Os digo lo mismo que decía el Papa Benedicto XVI a los padres de un grupo de
niños que recibieron la Primera Comunión, el día 10 de mayo de 2009 en Amán (Jordania):
Que cada familia cristiana crezca en la fidelidad a
esta noble vocación de ser una verdadera escuela de oración, en la que los
niños aprendan el amor sincero de Dios, maduren en la autodisciplina y en la
atención a las necesidades de los demás, y en la que, modelados por la
sabiduría que proviene de la fe, contribuyan a construir una sociedad cada vez
más justa y fraterna.
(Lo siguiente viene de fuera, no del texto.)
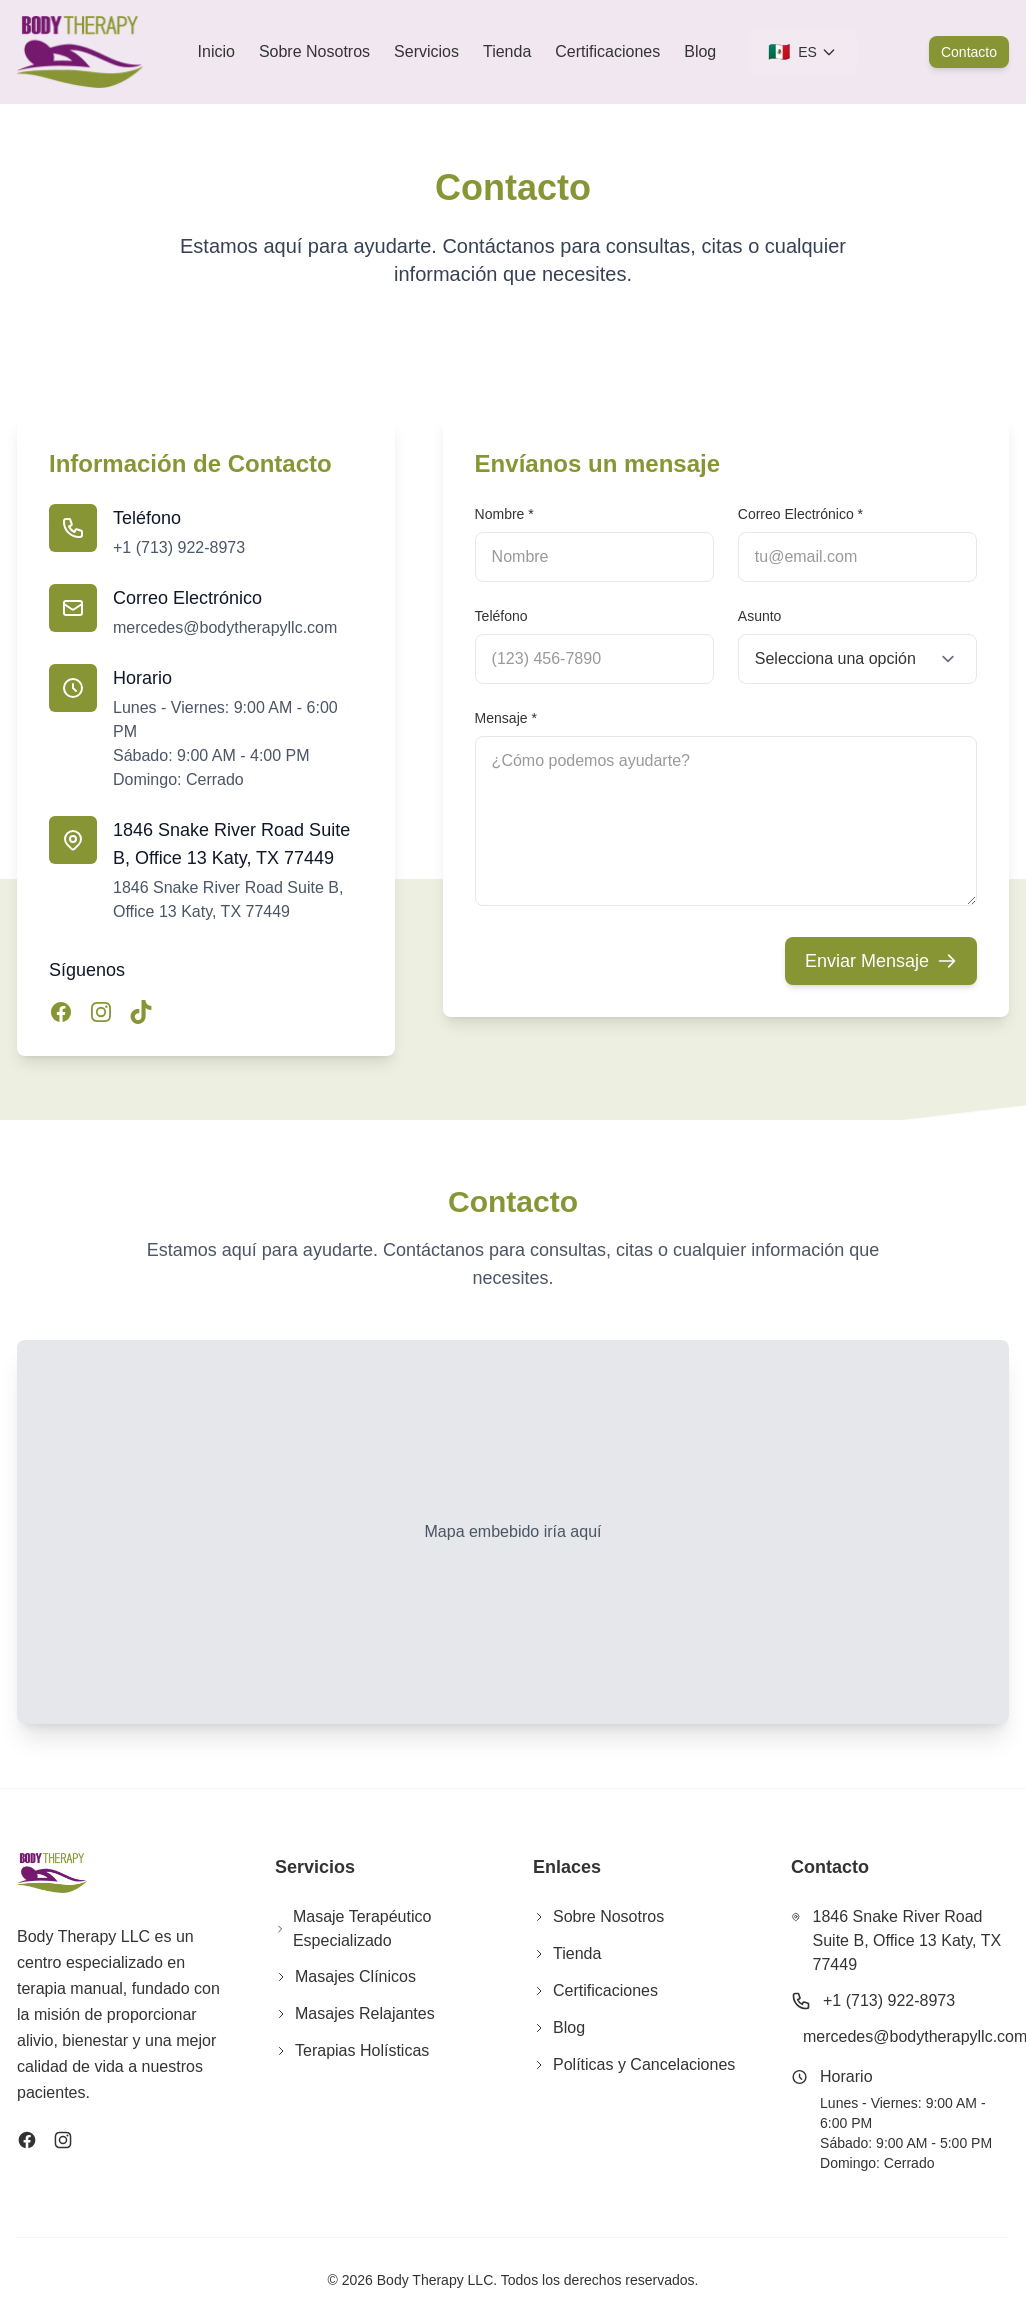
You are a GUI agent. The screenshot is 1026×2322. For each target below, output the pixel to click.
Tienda (507, 51)
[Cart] (893, 52)
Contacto (969, 52)
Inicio (216, 51)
Las sólidas familias cristianas de estas tierras son una
gran herencia recibida de las generaciones precedentes. Que las familias de hoy
sean fieles a esta gran herencia y que nunca falte el apoyo material y moral
que necesitan para desempeñar su papel insustituible al servicio de la
sociedad.
Sed verdaderos ejemplos de fe, de amor y de trabajo
por la convivencia de todos, sin orillar a nadie, y por la paz. Que vuestros
hijos aprendan de vosotros a permanecer firmes en la fe cristiana y en el buen
hacer, en una vida honrada, laboriosa y abierta a la fraternidad, a la ayuda
mutua.
Que Dios guarde a
vuestras familias y os colme siempre de bendiciones.